A pesquisa mostra ainda que os fragmentos florestais restantes são mais
suscetíveis à invasão de espécies exóticas, à incidência de fogo e ao
colapso de serviços ambientais. As poucas áreas protegidas sofrem fortes
pressões, algumas em situações críticas, como a Reserva Biológica Gurupi
(MA) - último remanescente de Mata Amazônica do estado, com ocorrência de
espécies raras e ameaçadas -, completamente tomada por posseiros,
madeireiros e carvoeiros em plena atividade.
Em sua segunda fase (a primeira foi um mapeamento de toda a Amazônia para
identificar o centro mais degradado), o Projeto Biota Pará envolveu em torno
de 60 pessoas, entre pesquisadores da fauna, flora e equipe de apoio. Para
obter os dados, os especialistas utilizaram imagens de satélites e
realizaram diversas pesquisas in loco. A equipe analisou um mosaico composto
por 16 imagens de satélite Landsat e TM5, processados nos anos 2003 e 2004.
Em campo, os pesquisadores fizeram um levantamento florístico e estrutural
em 36 sítios localizados em florestas remanescentes e secundárias. Os
resultados serão apresentados na próxima semana para o Programa Áreas
Protegidas da Amazônia (Arpa), do Ministério do Meio Ambiente.
Extinção iminente
Sinônimo de perda da biodiversidade, a escassez de matas em bom estado de
conservação preocupa os pesquisadores. Das 176 espécies da fauna e flora que
constam da lista de ameaçadas de extinção do estado do Pará, 30 são
endêmicas do centro – o que quer dizer que ocorrem somente naquela região.
“Se continuar a degradação, em 30 anos essas espécies estarão extintas,
porque não ocorrem em outros locais. Alguma coisa tem de ser feita, porque
hoje não existe governança, ações de fiscalização e conscientização da
importância da floresta”, ressalta Alexandre Aleixo, curador da Coleção de
Aves do Museu Emílio Goeldi e responsável pelo levantamento de fauna e flora
do projeto.
O número de espécies do Centro de Endemismo Belém ameaçadas de extinção,
explica Aleixo, é muito maior do que 30. Isso porque esse número refere-se
somente às endêmicas, mas não inclui espécies que também ocorrem em outros
locais. “Ainda não dá para dizer quantas são ao todo, porque não terminamos
de cruzar os dados que temos sobre a região.” Entre os animais que correm
riscos de extinção estão o Macaco-caiarara (Cebus kaapori) e Cuxiú-preto
(Chiropotes satanas); e as aves Mutum-de-penacho (Crax fasciolata) e
Jacamim-de-costas-verdes (Psophia viridis obscura).
Plano de ataque
Além de apontar a situação atual da floresta no centro, o relatório traz
recomendações que podem ajudar a reverter o quadro da região no futuro. A
criação de novas unidades de conservação, principalmente de proteção
integral, é uma das maneiras de impedir que o desmatamento continue. Os
pesquisadores acreditam que garantir a participação das comunidades
indígenas na proteção das áreas é outro caminho para evitar mais desmando.

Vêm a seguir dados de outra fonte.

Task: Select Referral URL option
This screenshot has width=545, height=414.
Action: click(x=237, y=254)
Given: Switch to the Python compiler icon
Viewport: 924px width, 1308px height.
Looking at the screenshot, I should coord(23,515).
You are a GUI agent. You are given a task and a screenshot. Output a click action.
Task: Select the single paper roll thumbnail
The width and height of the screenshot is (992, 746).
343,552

“Os índios são imprescindíveis para frear a retirada de floresta. Dos blocos
de mata que restaram no centro, 90% estão concentrados em terras indígenas”,
lembra Arlete Almeida, coordenadora técnica do projeto.

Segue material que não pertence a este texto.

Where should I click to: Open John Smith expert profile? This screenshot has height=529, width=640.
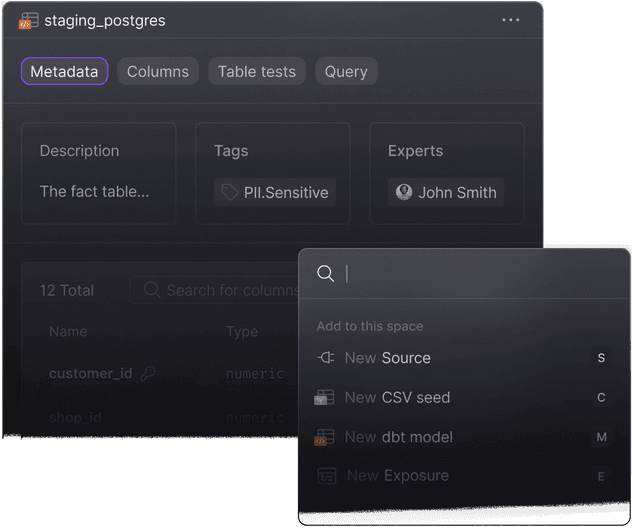point(456,192)
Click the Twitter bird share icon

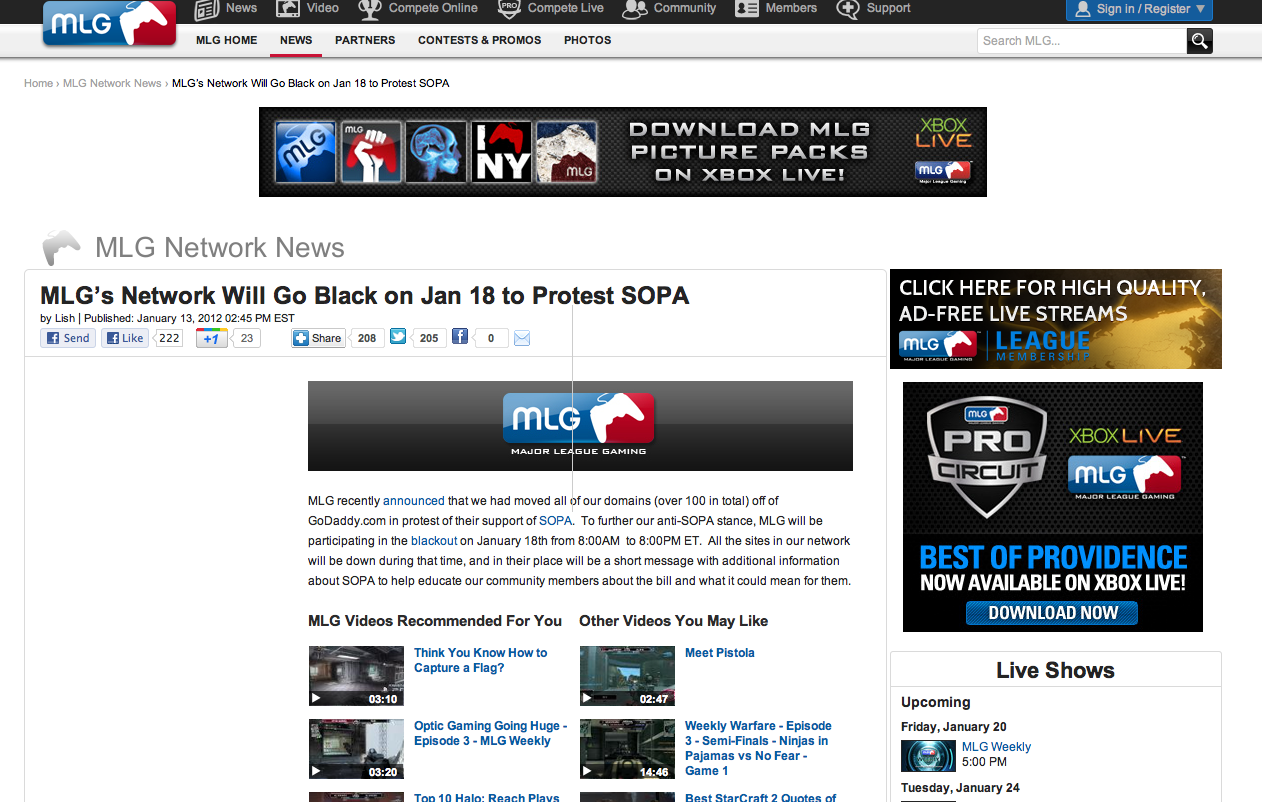click(x=398, y=338)
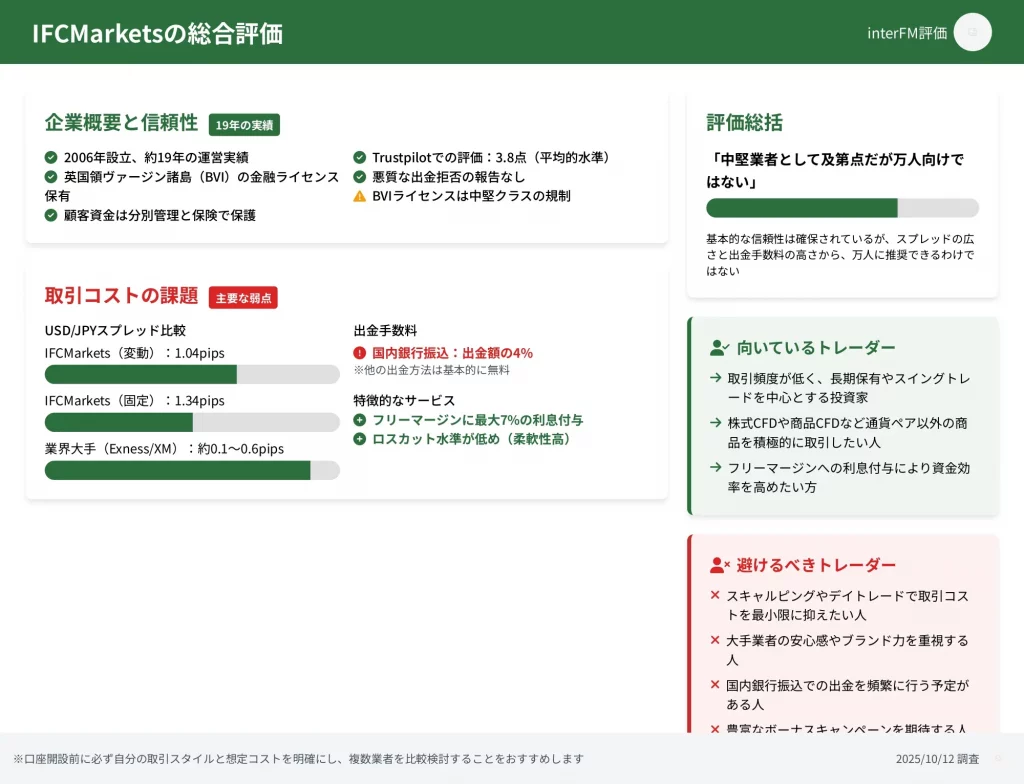Click the checkmark beside 顧客資金は分別管理
Screen dimensions: 1024x784
pyautogui.click(x=51, y=215)

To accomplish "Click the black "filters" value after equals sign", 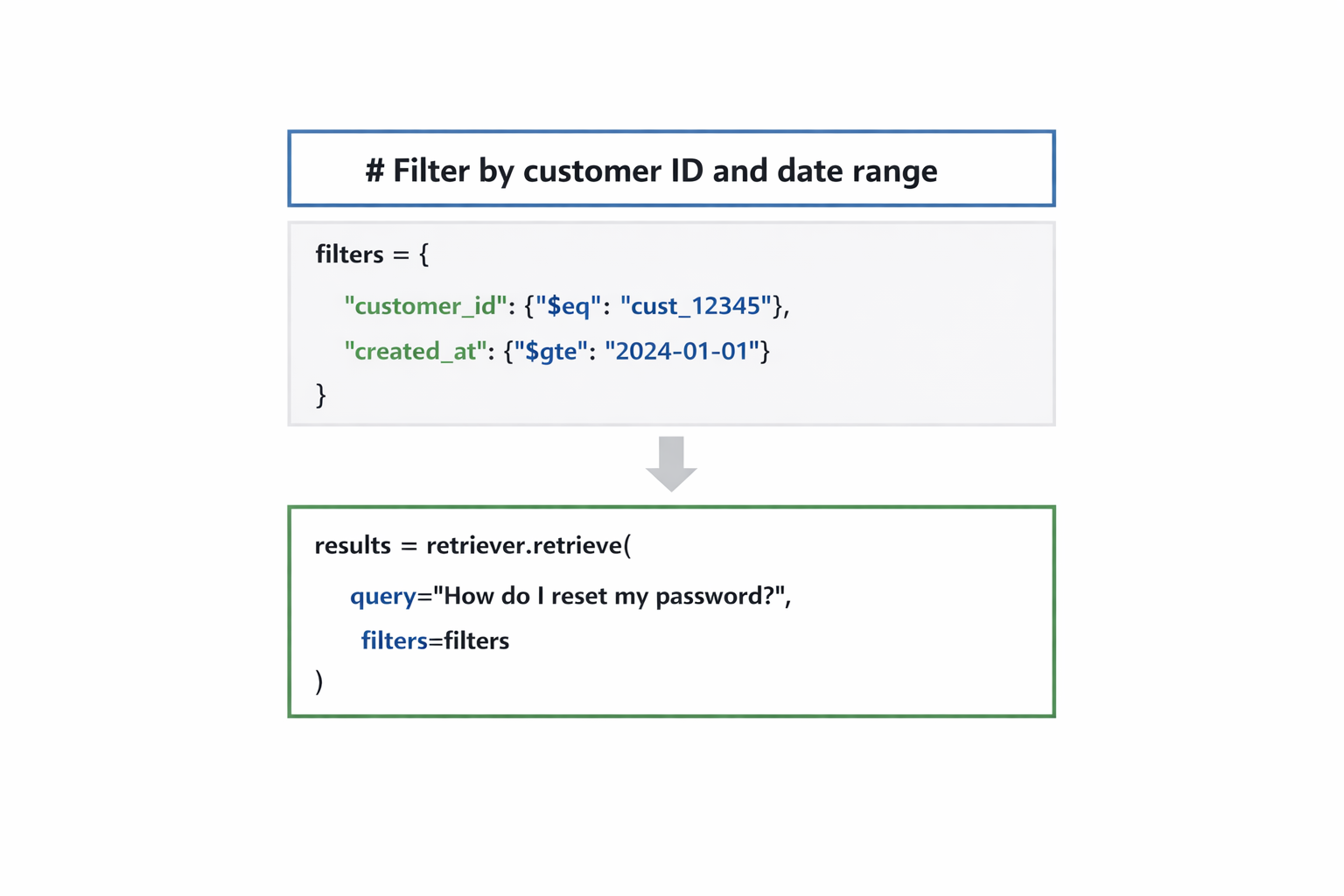I will pos(476,640).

O relatório também sugere a expansão das áreas submetidas ao manejo
florestal sustentável; o envolvimento do setor privado, principalmente por
meio da criação de Reserva Particulares de Patrimônio Natural (RPPNs); o
incentivo e a recuperação de áreas degradadas; a implantação de corredores
ecológicos dos fragmentos existentes; e o monitoramento das áreas em
regeneração. “Ainda estamos estruturando a próxima fase do projeto. Mas,
possivelmente, vamos estudar a biologia das espécies endêmicas, para
elaborar um plano de conservação que leve em conta as necessidades de cada
uma”, adianta José Maria Cardoso da Silva, da Conservação Internacional.